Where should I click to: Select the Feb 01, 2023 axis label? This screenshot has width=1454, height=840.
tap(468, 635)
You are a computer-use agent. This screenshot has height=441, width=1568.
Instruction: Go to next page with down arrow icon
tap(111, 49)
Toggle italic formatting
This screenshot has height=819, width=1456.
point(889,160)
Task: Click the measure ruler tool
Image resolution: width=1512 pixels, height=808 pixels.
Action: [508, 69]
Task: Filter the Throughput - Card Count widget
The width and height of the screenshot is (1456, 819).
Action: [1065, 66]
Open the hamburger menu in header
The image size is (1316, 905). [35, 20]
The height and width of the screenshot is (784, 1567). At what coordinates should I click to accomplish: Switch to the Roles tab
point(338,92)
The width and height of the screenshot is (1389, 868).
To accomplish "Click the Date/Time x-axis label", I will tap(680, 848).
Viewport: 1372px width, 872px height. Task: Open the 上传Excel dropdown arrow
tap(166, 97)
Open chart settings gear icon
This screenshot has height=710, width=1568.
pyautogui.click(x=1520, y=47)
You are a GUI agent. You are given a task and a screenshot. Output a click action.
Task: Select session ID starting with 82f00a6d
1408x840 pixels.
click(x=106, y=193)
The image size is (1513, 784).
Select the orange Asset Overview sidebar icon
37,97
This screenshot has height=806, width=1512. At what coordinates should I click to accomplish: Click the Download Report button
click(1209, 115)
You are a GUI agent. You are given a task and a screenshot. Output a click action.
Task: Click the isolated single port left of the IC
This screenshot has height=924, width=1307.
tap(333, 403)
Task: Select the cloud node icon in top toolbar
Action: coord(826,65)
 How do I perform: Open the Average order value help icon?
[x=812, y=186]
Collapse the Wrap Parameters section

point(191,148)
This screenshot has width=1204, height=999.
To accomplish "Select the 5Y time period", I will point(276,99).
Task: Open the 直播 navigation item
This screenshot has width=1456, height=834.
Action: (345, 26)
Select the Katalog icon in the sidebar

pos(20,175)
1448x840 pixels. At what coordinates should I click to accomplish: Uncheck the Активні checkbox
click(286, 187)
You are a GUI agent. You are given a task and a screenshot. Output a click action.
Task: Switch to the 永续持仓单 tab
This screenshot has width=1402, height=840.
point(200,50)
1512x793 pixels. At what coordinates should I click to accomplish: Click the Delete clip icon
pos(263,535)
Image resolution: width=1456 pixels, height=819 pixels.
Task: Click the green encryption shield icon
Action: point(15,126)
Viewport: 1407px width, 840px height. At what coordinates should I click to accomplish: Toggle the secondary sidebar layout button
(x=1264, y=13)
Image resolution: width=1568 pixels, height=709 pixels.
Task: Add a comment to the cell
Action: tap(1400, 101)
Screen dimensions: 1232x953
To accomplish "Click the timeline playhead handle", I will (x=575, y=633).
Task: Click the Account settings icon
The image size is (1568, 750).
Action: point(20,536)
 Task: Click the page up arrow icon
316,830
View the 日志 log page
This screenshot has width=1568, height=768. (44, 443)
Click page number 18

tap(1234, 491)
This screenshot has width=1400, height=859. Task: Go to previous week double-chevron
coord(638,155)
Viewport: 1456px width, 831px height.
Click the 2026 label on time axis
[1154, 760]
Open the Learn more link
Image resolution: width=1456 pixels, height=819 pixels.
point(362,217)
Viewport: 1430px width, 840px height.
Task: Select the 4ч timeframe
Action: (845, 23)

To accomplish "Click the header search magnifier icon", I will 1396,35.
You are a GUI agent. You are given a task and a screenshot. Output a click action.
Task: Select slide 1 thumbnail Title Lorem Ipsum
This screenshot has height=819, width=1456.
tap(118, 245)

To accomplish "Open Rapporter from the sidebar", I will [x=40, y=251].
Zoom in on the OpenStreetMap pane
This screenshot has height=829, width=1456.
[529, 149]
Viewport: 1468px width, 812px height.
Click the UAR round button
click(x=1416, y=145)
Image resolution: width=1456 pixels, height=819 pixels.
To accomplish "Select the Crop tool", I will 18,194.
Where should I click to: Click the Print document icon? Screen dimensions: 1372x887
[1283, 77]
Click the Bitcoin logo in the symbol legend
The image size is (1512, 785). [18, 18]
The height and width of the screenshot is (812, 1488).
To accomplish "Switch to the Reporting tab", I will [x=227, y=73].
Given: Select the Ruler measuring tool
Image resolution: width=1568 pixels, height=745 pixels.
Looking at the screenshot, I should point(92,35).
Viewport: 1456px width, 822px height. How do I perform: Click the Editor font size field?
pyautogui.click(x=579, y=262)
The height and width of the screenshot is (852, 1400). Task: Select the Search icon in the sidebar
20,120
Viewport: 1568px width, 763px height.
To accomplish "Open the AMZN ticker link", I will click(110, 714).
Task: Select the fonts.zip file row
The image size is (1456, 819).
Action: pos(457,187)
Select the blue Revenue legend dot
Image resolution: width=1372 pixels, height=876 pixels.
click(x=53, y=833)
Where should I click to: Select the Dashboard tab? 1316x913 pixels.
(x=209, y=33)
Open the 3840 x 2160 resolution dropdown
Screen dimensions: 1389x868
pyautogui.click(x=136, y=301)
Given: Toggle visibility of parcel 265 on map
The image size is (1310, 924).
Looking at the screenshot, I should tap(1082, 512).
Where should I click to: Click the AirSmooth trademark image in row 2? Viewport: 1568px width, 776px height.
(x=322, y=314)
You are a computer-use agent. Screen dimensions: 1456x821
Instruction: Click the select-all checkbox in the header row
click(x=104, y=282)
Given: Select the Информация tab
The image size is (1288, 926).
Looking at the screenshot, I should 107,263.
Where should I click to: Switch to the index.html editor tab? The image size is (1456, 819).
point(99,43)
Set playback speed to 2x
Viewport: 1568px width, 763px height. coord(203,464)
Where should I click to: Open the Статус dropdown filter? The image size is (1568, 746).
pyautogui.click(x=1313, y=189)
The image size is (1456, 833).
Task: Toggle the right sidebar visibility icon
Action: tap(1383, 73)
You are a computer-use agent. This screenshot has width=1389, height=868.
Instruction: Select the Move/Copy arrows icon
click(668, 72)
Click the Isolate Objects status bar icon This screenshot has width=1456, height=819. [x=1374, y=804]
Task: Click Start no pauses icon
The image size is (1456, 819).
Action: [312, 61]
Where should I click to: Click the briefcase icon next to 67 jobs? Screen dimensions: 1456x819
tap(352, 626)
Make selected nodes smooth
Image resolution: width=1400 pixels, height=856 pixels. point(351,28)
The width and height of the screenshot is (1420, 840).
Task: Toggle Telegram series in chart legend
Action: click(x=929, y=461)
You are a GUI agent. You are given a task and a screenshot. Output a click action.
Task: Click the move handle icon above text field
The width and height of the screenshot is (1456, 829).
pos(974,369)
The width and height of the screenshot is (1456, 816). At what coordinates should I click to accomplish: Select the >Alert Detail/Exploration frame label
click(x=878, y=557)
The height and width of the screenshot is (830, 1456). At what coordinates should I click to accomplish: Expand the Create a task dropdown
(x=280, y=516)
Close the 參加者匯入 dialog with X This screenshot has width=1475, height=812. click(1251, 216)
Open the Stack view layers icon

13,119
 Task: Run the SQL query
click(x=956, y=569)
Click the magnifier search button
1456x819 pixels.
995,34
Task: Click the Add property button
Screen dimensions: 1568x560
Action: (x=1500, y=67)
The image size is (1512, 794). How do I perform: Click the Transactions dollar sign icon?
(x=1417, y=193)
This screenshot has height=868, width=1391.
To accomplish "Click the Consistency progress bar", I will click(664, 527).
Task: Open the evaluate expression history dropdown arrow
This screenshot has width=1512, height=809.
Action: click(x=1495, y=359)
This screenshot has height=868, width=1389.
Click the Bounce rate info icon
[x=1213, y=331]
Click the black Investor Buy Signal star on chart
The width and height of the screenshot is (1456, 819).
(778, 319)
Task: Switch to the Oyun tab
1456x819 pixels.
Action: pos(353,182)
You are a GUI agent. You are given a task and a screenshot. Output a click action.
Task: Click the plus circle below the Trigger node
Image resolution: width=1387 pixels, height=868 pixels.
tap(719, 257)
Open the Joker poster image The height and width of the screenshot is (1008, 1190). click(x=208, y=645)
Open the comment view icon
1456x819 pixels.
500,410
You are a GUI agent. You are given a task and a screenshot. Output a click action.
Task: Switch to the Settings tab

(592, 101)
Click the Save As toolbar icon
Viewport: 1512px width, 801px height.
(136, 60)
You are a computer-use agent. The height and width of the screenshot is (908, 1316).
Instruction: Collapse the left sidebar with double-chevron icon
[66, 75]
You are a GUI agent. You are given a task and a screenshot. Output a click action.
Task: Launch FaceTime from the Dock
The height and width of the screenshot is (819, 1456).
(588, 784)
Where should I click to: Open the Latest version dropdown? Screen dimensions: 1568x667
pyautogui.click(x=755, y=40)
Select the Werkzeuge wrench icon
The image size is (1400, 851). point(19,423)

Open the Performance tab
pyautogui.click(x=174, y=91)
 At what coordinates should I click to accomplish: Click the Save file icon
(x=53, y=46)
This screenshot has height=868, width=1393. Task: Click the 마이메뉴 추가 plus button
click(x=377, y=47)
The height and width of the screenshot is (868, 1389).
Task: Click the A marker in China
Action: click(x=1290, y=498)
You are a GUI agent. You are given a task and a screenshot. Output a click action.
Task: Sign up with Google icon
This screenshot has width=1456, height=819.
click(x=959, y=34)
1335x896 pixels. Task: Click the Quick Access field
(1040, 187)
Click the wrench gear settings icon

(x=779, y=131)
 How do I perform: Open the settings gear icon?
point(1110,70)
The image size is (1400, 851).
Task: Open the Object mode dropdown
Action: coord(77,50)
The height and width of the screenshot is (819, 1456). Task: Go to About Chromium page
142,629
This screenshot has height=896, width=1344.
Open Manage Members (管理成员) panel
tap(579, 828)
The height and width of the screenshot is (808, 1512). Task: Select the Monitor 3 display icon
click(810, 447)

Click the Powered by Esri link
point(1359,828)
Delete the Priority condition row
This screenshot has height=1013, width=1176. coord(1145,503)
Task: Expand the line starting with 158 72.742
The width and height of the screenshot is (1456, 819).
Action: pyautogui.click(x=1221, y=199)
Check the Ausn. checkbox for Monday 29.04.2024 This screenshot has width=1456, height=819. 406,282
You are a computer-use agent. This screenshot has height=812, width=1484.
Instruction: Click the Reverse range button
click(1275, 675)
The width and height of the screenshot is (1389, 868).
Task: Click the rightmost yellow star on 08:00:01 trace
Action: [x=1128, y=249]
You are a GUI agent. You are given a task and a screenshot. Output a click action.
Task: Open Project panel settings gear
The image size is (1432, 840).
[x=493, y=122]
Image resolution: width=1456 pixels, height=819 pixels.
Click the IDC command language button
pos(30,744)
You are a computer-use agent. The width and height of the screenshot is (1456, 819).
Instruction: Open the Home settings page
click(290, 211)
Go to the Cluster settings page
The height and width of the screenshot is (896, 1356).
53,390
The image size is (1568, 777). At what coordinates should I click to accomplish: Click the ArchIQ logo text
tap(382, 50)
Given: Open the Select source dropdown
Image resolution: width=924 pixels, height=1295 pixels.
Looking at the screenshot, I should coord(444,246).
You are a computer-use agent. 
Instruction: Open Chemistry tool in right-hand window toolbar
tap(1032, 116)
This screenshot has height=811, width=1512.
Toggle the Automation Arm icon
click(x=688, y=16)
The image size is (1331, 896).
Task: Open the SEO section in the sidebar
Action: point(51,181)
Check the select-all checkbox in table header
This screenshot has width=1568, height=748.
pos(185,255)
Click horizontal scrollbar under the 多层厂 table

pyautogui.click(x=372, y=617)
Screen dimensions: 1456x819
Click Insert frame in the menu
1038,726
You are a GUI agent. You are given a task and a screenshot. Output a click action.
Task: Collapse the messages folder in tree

- INSTRUCTIONS FOR THE TASK: For every line above with the word "handle" in it, make a copy.

- RESPONSE:
To accomplish "Click the timeline playhead handle", I will (x=575, y=633).
Task: Click the move handle icon above text field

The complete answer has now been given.